Il 23 febbraio le truppe della coalizione, comprendenti oltre 500mila soldati, lanciano l’offensiva terrestre che, dopo cento ore di carneficina, termina il 28 febbraio con un «cessate-il-fuoco temporaneo» proclamato da Bush. Nessuno sa con esattezza quanti siano i morti iracheni: secondo una stima circa 300mila, tra militari e civili, di sicuro molti di più. In migliaia vengono sepolti vivi nelle trincee con carri armati, trasformati in bulldozer.

La strage di milioni di bambini

Nella prima guerra, Washington decide di non occupare l’Iraq, per non allarmare Mosca nella fase critica dello scioglimento dell’Urss e per non favorire l’Iran di Khomeini. Per questo a Washington scelgono di fare un passo alla volta, prima colpendo l’Iraq, poi isolandolo con l’embargo Nei dieci anni successivi, a causa dell’embargo, muoiono circa mezzo milione di bambini iracheni, più altrettanti adulti, uccisi dalla denutrizione cronica, dalla carenza di acqua potabile, dagli effetti dell’uranio impoverito, dalla mancanza di medicinali.

Questa strategia, iniziata dal repubblicano Bush (1989 –1993), viene proseguita dal democratico Clinton (1993 –2001). Mutano però, negli anni Novanta, alcune condizioni. L’obiettivo dell’occupazione dell’Iraq, in una posizione geostrategica chiave nella regione mediorientale, è ritenuto ora fattibile. Il Project for the New American Century, un gruppo di pressione nato per «promuovere la leadership globale americana», nel gennaio 1998 chiede al presidente Clinton di «intraprendere una azione militare per rimuovere Saddam Hussein dal potere». In un successivo documento, nel settembre 2000, precisa che, «l’esigenza di mantenere nel Golfo una consistente forza militare americana trascende la questione del regime di Saddam Hussein», dato che il Golfo è «una regione di vitale importanza» in cui gli Stati uniti devono avere «un ruolo permanente».

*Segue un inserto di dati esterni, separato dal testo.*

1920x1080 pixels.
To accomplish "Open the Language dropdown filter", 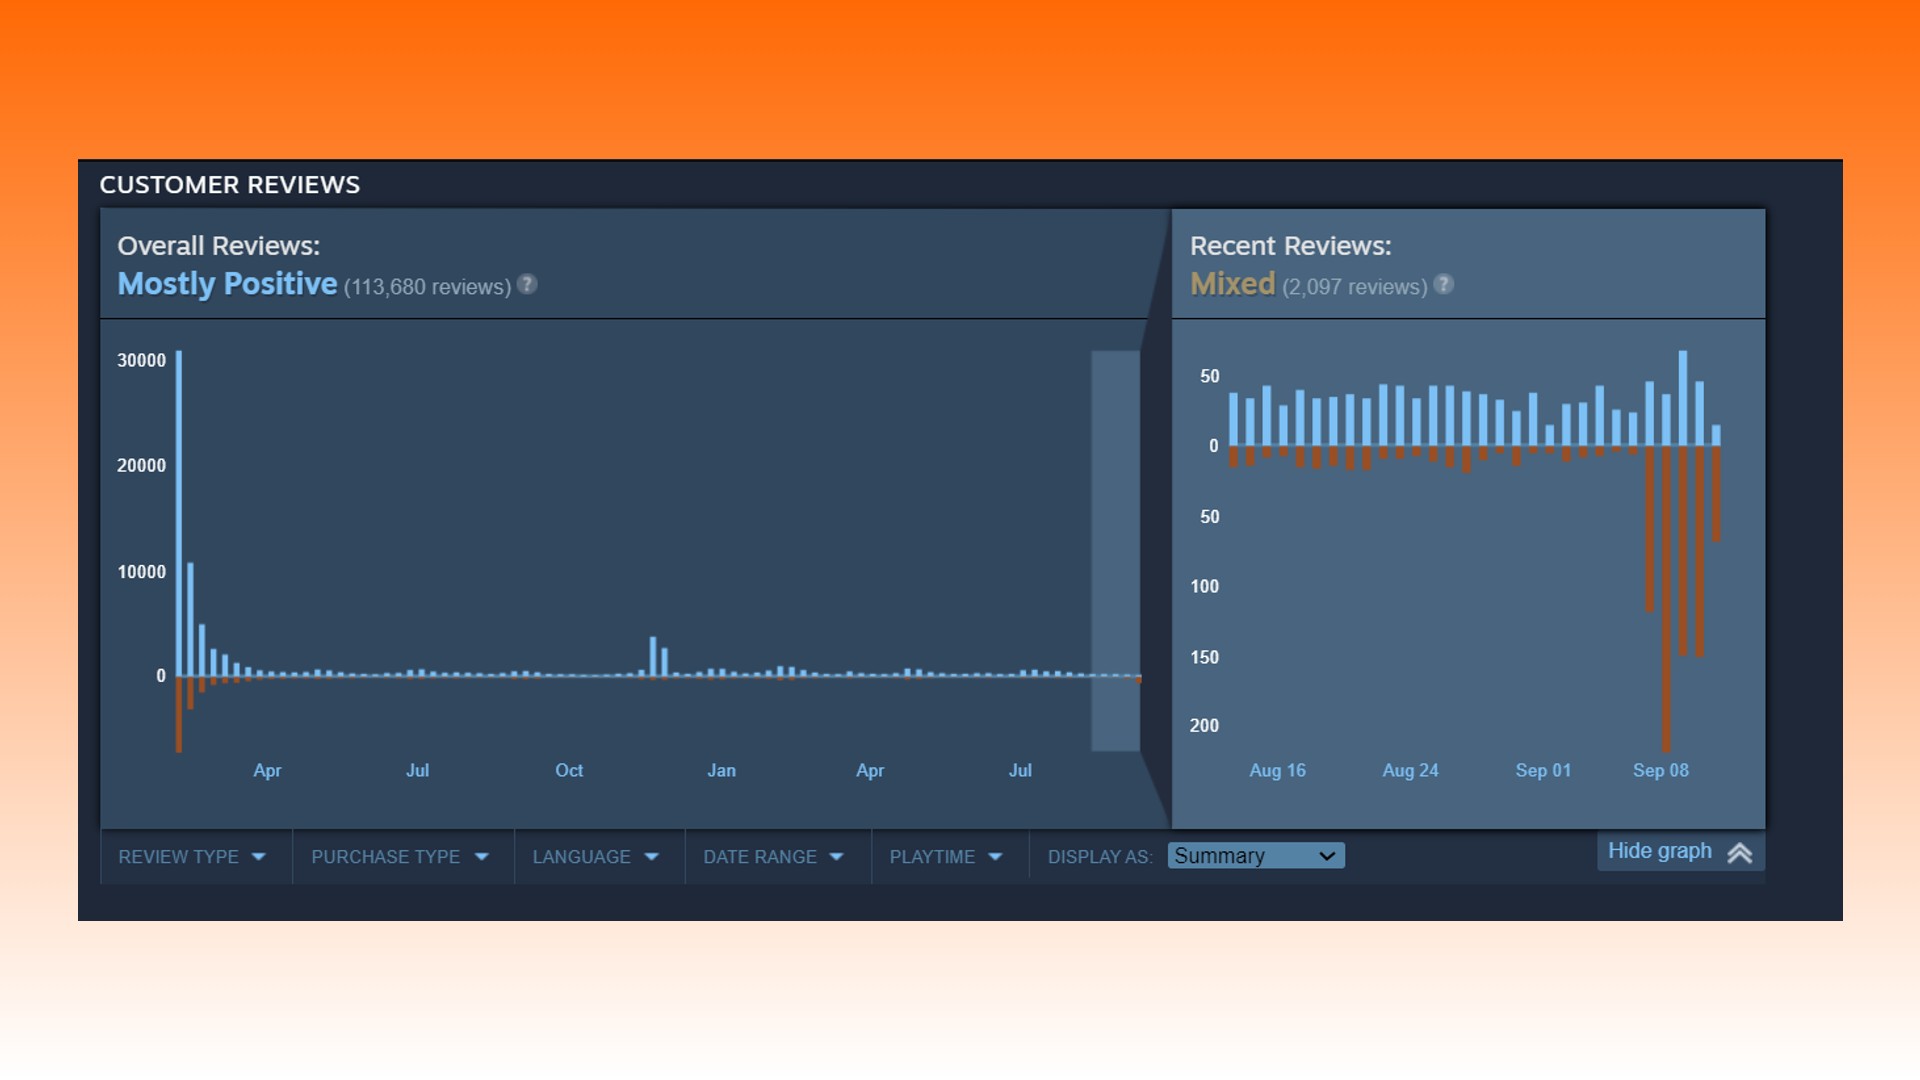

La nuova strategia, di cui George W. Bush (figlio del presidente autore della prima guerra) diviene esecutore, viene decisa dunque prima che egli sia insediato alla presidenza nel gennaio 2001. Essa riceve un impulso decisivo con gli attentati terroristici dell’11 settembre 2001 a New York e Washington (sulla cui versione ufficiale, ci sono fondati e diffusi dubbi). Nel febbraio 2003, il segretario di stato Colin Powell presenta al Consiglio di sicurezza Onu le «prove» – fornite dalla Cia e rivelatesi poi false per ammissione dello stesso Powell – che il regime di Saddam Hussein possiede armi di distruzione di massa e sostiene Al Qaeda. Poiché il Consiglio di sicurezza si rifiuta di autorizzare la guerra, gli Usa lo scavalcano. Il 19 marzo, inizia la guerra. Il 1° maggio, a bordo della portaerei Lincoln, il presidente Bush annuncia «la liberazione dell’Iraq», sottolineando che in tal modo gli Stati uniti «hanno rimosso un alleato di Al Qaeda».